The gate receives a proposed action, checks it against detector categories, and returns a route that the surrounding workflow can enforce before any tool execution happens.
Why it exists
AI agents can act through tools, APIs, files, email systems, databases, and automation platforms. The risk is no longer only bad text output; it is bad action execution.
Agent Action Gate gives developers a practical place to ask whether a proposed action still fits the user's request, uses the right tool, targets the right object, stays within authorized scope, and has the approval needed for sensitive, irreversible, production, or command-capable work.
The four decisions
| Decision | Route |
|---|---|
allow |
The action appears low risk and can proceed. |
require_approval |
The action needs explicit human approval before execution. |
revise_action |
The action is fixable, but should be changed before execution. |
block |
Action should not execute. |
Detector categories
| Detector | Risk pattern |
|---|---|
wrong_target |
Action points at the wrong person, file, endpoint, record, or resource. |
unauthorized_scope |
Action exceeds the user's request. |
missing_approval |
Action needs approval but none is recorded. |
irreversible_action |
Action is destructive, costly, or hard to undo. |
sensitive_data_exposure |
Action risks exposing sensitive data. |
tool_mismatch |
Action uses the wrong tool or operation. |
objective_drift |
Action no longer serves the original task objective. |
unauthorized_cyber_scope |
Command-capable action targets systems outside the authorized context. |
credential_access |
Action accesses secrets, tokens, private keys, or credential-like material. |
data_exfiltration |
Action dumps, archives, uploads, posts, or transfers data in a suspicious way. |
privilege_escalation |
Action changes users, roles, permissions, root access, or admin capabilities. |
supply_chain_modification |
Action modifies CI/CD, dependencies, packages, deployment, or build-chain configuration. |
destructive_cyber_action |
Action matches destructive command or infrastructure patterns. |
unapproved_command_execution |
Terminal-like command execution is proposed without recorded user approval. |
Decision logging
v0.3.0 writes append-only JSONL decision receipts for successful POST /evaluate calls. Logs are local by default at logs/action-gate-decisions.jsonl.

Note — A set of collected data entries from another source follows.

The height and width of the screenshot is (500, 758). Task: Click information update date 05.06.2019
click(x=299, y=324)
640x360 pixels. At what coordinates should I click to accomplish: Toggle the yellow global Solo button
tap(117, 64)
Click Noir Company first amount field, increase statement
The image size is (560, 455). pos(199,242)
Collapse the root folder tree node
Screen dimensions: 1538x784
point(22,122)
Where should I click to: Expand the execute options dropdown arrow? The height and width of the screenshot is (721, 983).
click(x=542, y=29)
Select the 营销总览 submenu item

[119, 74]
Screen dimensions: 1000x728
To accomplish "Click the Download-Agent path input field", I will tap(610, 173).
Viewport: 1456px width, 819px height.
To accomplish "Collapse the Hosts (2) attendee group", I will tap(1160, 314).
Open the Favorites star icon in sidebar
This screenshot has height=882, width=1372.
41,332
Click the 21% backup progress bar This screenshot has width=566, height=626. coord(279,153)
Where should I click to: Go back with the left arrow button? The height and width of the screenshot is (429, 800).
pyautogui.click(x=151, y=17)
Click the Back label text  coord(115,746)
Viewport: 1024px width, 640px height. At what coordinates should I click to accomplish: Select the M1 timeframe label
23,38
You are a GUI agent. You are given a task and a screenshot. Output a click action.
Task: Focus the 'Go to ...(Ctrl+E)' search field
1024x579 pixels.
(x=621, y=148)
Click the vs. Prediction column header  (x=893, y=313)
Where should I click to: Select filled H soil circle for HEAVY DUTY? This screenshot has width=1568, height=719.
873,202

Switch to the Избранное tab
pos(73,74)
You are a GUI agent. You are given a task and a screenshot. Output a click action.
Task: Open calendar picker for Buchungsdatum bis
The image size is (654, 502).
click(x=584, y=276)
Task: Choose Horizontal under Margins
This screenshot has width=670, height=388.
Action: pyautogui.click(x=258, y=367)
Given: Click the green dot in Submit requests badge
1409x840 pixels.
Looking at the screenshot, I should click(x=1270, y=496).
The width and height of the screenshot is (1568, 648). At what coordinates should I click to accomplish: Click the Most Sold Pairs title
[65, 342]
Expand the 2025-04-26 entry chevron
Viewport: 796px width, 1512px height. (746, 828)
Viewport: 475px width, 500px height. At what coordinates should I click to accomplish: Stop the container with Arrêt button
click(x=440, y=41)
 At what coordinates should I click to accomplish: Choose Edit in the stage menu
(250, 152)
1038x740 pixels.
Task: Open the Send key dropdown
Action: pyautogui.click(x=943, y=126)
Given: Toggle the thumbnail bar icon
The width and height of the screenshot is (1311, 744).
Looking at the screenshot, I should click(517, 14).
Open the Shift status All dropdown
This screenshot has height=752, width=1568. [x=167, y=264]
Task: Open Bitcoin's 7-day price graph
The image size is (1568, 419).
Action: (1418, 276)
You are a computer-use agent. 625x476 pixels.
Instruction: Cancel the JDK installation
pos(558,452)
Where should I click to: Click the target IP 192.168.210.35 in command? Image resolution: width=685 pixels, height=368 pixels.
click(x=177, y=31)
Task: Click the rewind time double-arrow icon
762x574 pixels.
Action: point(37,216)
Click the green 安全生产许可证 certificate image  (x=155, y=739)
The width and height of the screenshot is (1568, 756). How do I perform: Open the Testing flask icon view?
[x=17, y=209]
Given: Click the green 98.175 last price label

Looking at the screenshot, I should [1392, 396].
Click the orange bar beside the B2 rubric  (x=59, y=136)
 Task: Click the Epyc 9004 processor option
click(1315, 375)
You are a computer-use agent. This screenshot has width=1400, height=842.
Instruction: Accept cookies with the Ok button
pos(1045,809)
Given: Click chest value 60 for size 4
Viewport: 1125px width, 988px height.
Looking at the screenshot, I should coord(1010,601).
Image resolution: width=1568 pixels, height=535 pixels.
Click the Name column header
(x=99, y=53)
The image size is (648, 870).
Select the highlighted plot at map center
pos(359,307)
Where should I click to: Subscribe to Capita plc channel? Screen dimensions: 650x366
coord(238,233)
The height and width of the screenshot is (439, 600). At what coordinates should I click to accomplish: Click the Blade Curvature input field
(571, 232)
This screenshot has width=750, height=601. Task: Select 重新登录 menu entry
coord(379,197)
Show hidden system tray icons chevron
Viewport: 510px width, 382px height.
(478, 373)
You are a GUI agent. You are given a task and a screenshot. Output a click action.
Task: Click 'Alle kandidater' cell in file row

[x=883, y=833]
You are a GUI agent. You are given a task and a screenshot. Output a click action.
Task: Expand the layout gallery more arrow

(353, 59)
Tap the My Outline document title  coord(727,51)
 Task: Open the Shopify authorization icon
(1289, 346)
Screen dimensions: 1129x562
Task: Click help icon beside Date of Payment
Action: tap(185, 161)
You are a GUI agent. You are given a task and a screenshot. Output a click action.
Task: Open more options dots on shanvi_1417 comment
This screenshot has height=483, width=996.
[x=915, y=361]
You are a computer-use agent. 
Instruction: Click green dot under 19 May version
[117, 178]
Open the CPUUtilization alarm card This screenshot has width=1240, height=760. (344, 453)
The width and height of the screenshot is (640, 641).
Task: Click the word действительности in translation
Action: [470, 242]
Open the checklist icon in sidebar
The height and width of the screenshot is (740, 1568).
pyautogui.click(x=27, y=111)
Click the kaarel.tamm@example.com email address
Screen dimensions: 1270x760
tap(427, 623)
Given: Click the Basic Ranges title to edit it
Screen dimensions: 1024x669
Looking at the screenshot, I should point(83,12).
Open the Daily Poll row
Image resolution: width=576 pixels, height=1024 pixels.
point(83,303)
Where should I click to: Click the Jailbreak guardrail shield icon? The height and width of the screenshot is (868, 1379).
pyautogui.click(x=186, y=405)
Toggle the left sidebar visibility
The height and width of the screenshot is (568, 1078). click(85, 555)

The receipt records the decision, risk level, primary issue, confidence, proposed tool, action type, target, approval state, environment, recommended action, evidence, triggered detectors, and a payload summary.
Payloads are summarized and redacted before logging. Raw payloads are not written to the decision log, and credential-like values such as secrets, tokens, passwords, private keys, authorization headers, cookies, SSH keys, and long credential-like strings are redacted.
n8n demo workflows
The repository includes two importable n8n demo workflows: examples/n8n-agent-action-gate-demo.json and examples/n8n-agent-action-gate-defensive-demo.json.
The demos show Agent Action Gate sitting between an AI or automation agent and tool execution. They route allow to Continue Action, require_approval to Require Human Approval, revise_action to Revise Proposed Action, and block to Block Action.
The defensive demo exercises the pre-execution review layer for command-capable actions outside authorized scope and expects a block decision.
Validation status
| Check | Status |
|---|---|
| TypeScript compile | Passing |
| Baseline evals | 19/19 passing |
GET /health |
Working |
POST /evaluate |
Working |
| n8n demo workflows | Included |
| Decision logging smoke test | Included |
Compliance note
Agent Action Gate can support human-approval workflows for AI agent actions, especially when actions are external-facing, irreversible, sensitive, command-capable, or broader than requested. It is not legal advice and does not guarantee compliance with any law or framework.
Research lineage
Agent Action Gate is a pre-execution action-control layer in the broader Aletheon alignment architecture. It complements the post-output behavioral drift-detection work in the broader Alignment Theory research stack.
Alignment Theory provides the research framework behind the structural logic. The implementation lives in the Agent Action Gate GitHub repository.
Status
v0.3.0. This is an open-source implementation of a pre-execution control boundary, not a production-hardened enterprise platform.
- TypeScript gate engine
- Local HTTP API
- 19/19 evals passing
- JSONL decision receipts
- Two n8n demo workflows
- Cyber-capable agent protection detectors
- MIT license
- GitHub release v0.3.0